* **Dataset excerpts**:
****************************************
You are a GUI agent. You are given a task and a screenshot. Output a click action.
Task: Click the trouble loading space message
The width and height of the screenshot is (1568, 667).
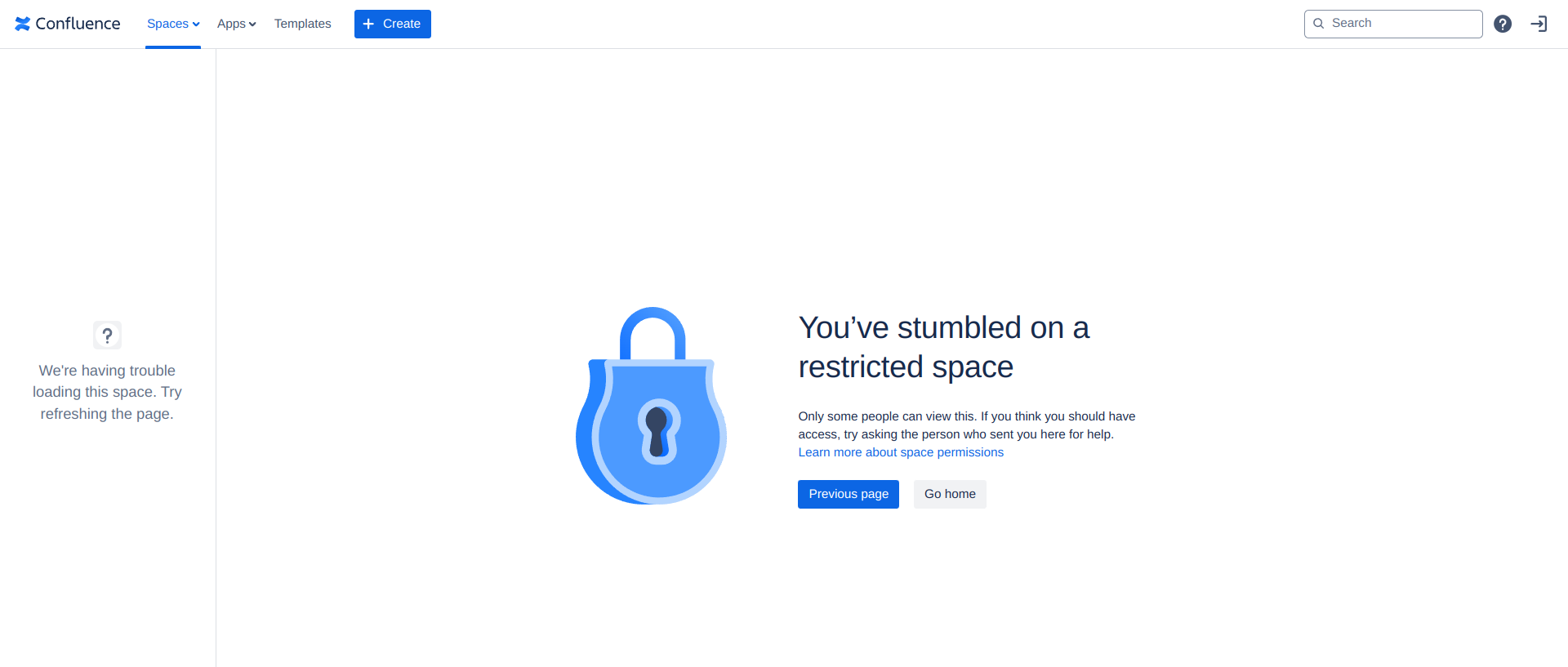point(107,392)
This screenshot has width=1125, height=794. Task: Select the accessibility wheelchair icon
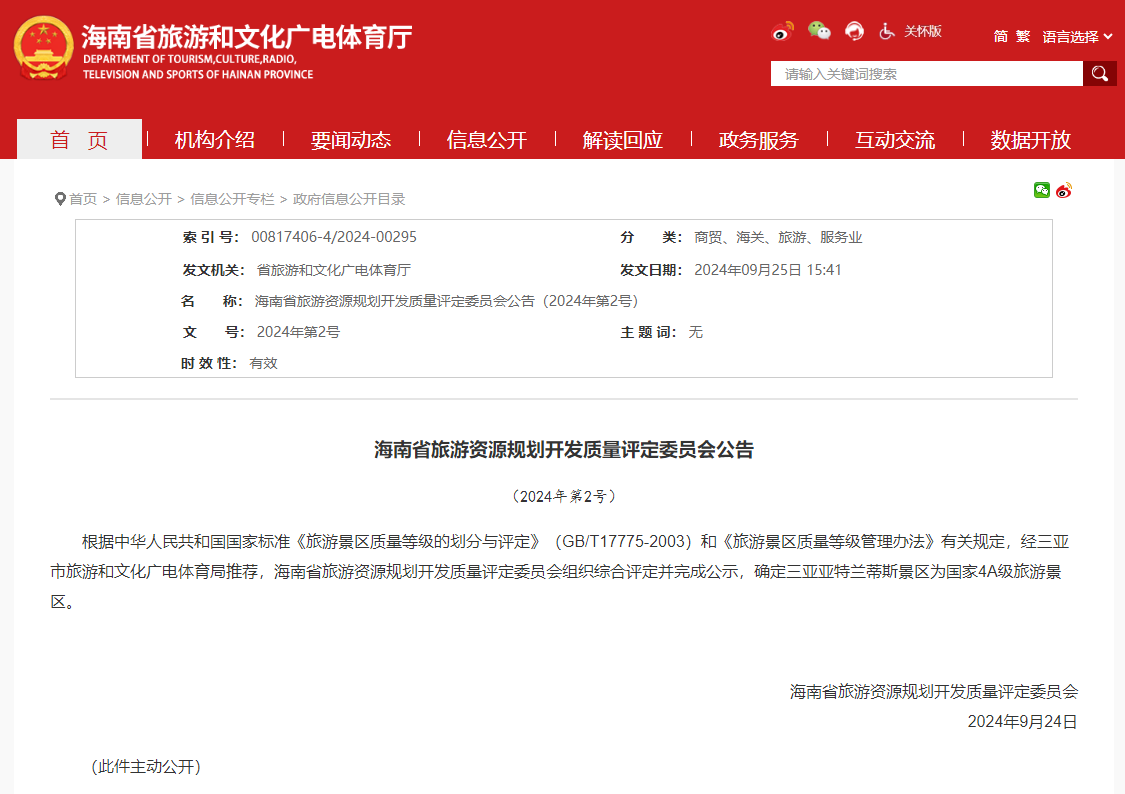coord(886,31)
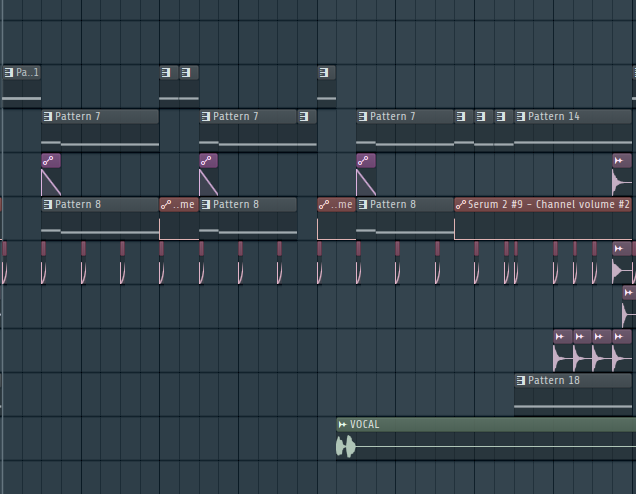The width and height of the screenshot is (636, 494).
Task: Select the first '..me' automation clip
Action: [x=179, y=205]
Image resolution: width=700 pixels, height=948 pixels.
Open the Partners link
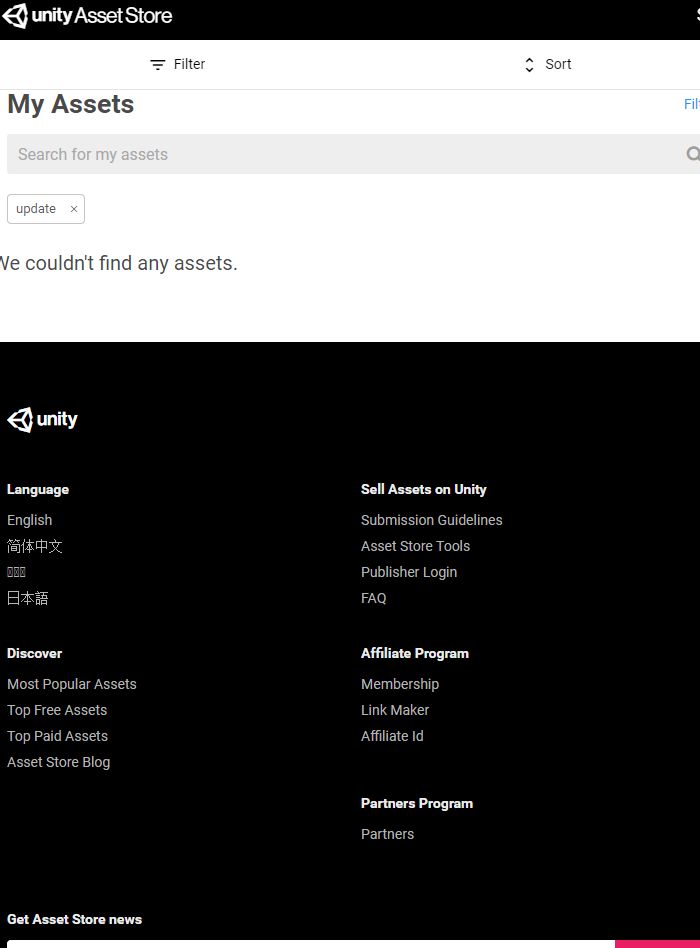[x=388, y=834]
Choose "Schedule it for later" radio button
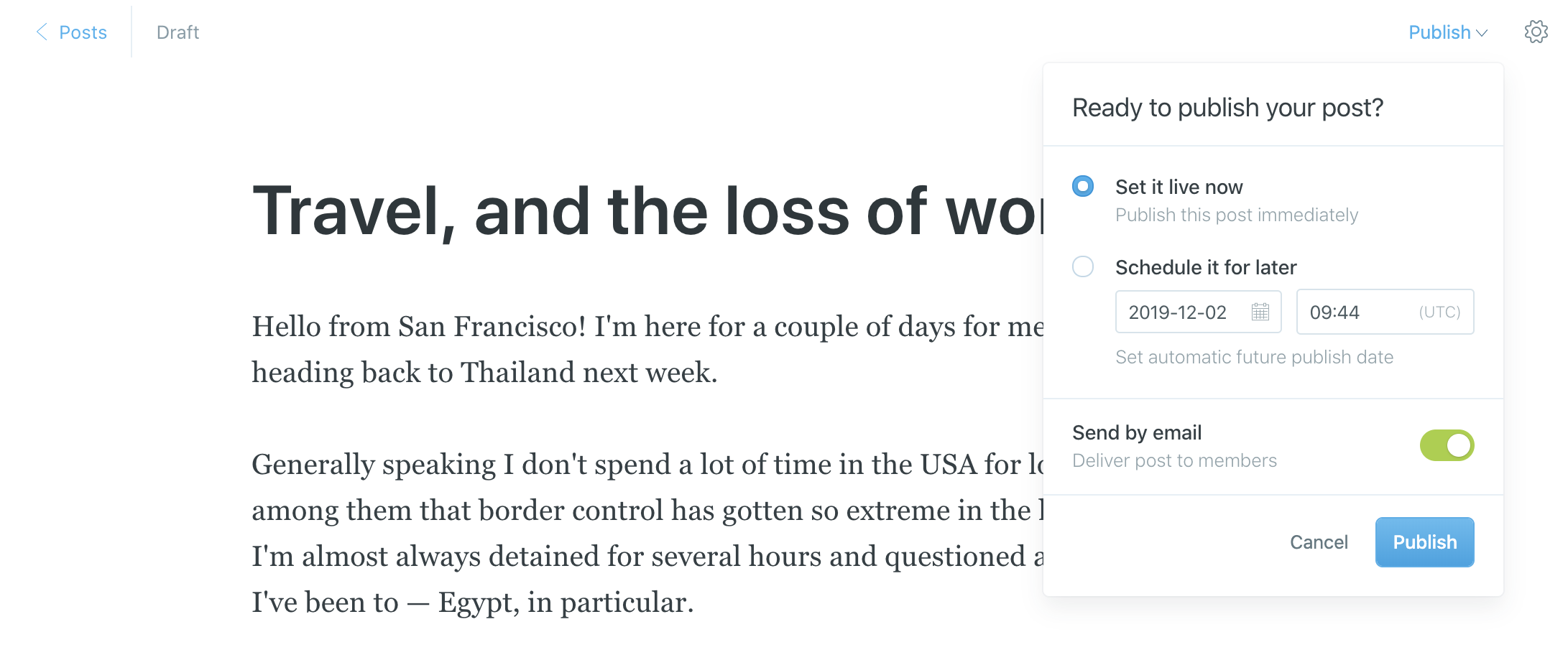1568x655 pixels. (1083, 267)
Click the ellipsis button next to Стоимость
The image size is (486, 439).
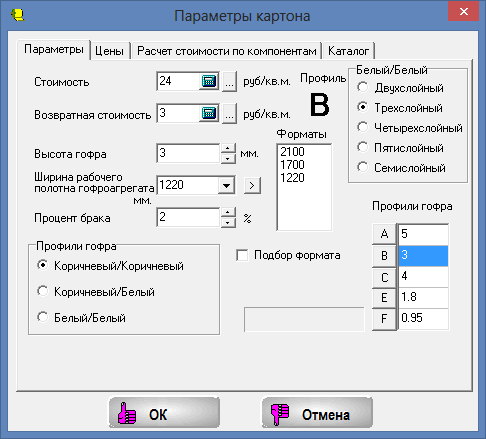tap(229, 81)
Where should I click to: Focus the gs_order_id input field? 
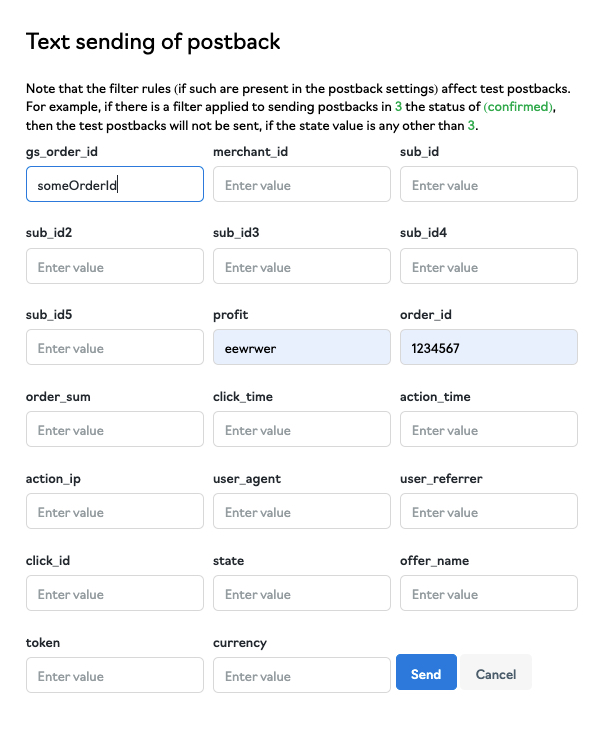[115, 184]
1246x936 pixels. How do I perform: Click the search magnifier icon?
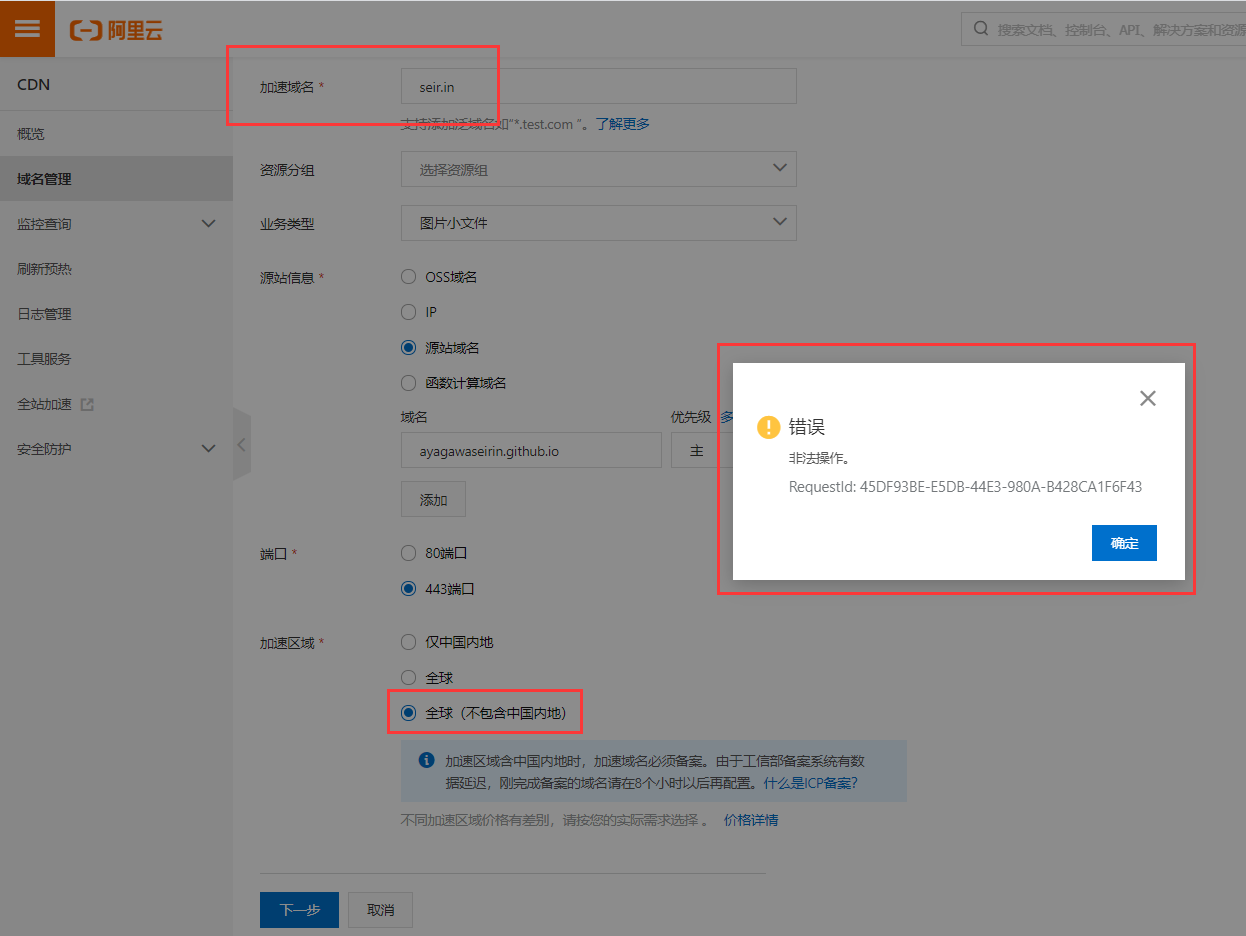point(981,29)
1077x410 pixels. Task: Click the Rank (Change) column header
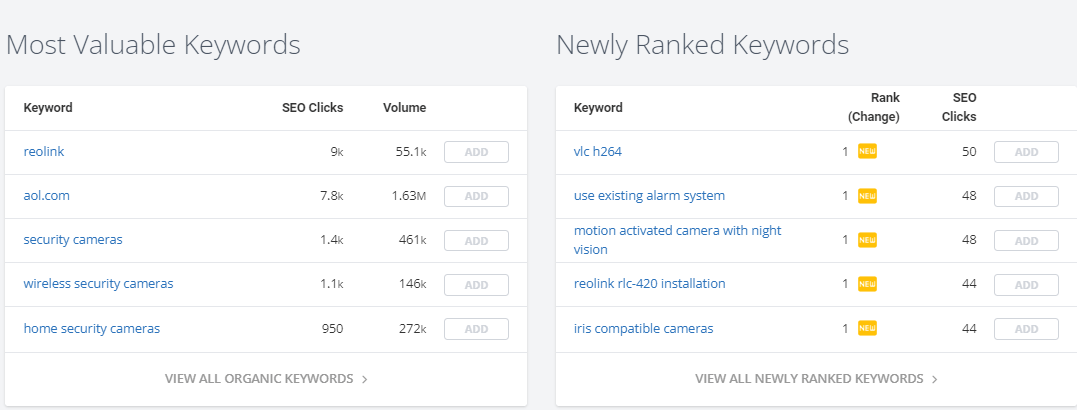click(874, 107)
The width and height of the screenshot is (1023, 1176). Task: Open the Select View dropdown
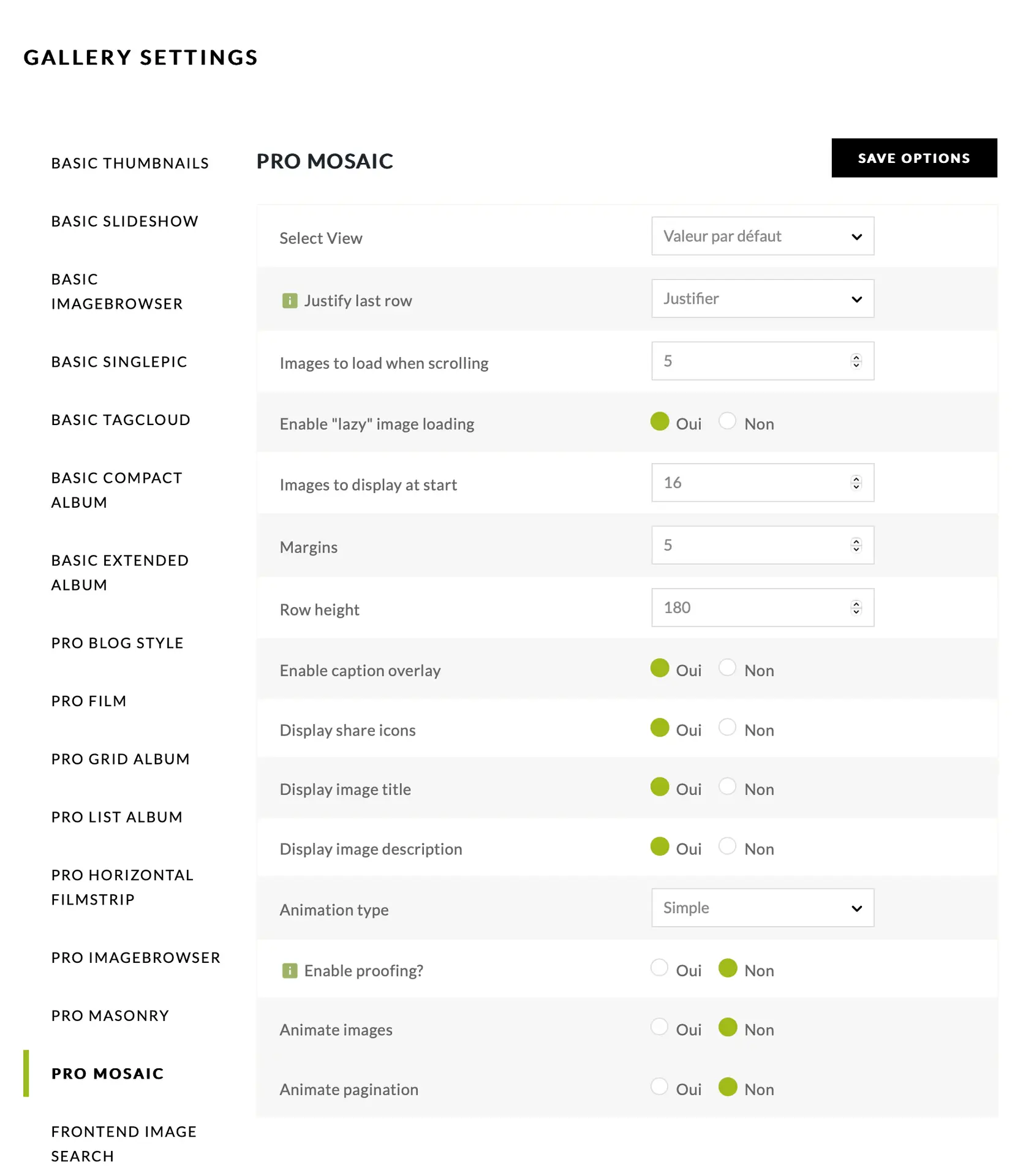[x=762, y=236]
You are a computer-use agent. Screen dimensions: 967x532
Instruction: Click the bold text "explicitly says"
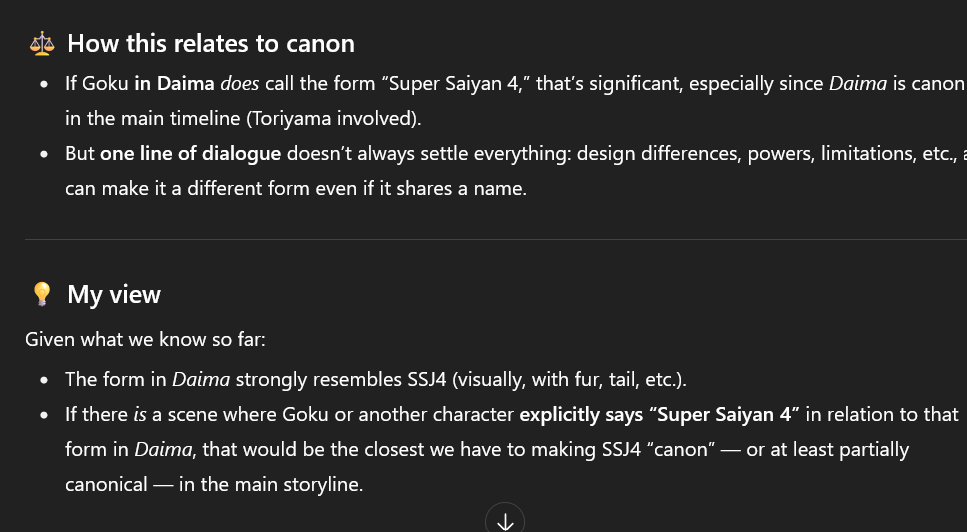tap(581, 415)
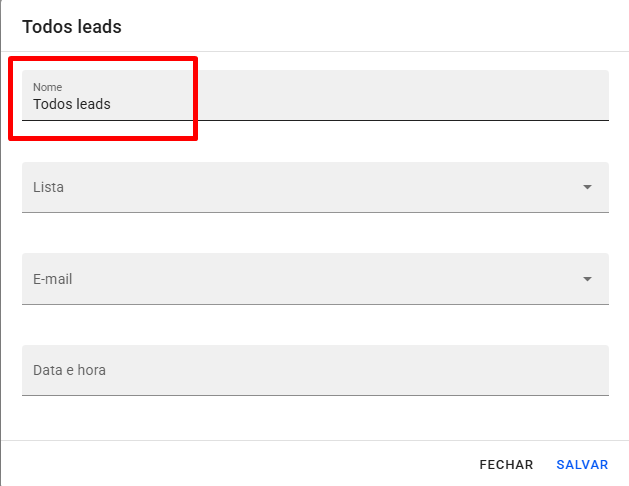Save the lead form with SALVAR
The image size is (629, 486).
pos(582,465)
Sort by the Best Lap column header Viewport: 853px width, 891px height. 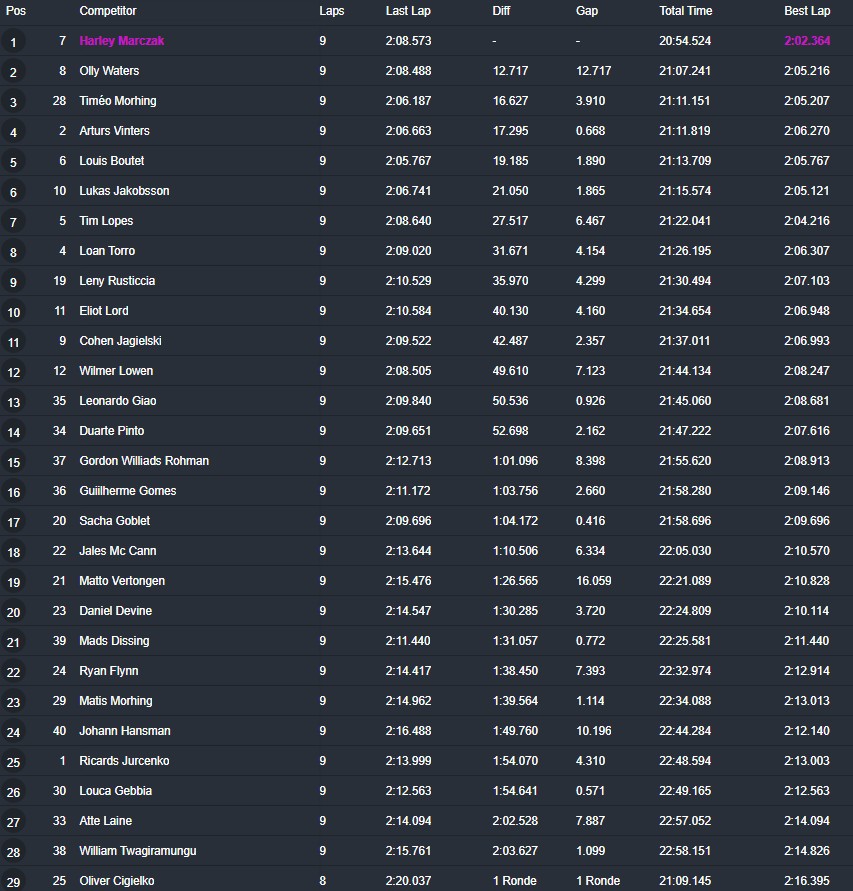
****************************************
* **Task directions**: Find the line with "1077x410 pixels. Task: Click". Return it and each line after it through the end of the data, exactly, without pictures.

* **Worked solution**:
1077x410 pixels. Task: Click the Rank (Change) column header
click(874, 107)
The width and height of the screenshot is (1023, 1176). Task: Open the Select View dropdown
[x=762, y=236]
You are a computer-use agent. Screen dimensions: 967x532
Instruction: Click the bold text "explicitly says"
tap(581, 415)
Save the lead form with SALVAR
The image size is (629, 486).
pos(582,465)
Sort by the Best Lap column header Viewport: 853px width, 891px height. 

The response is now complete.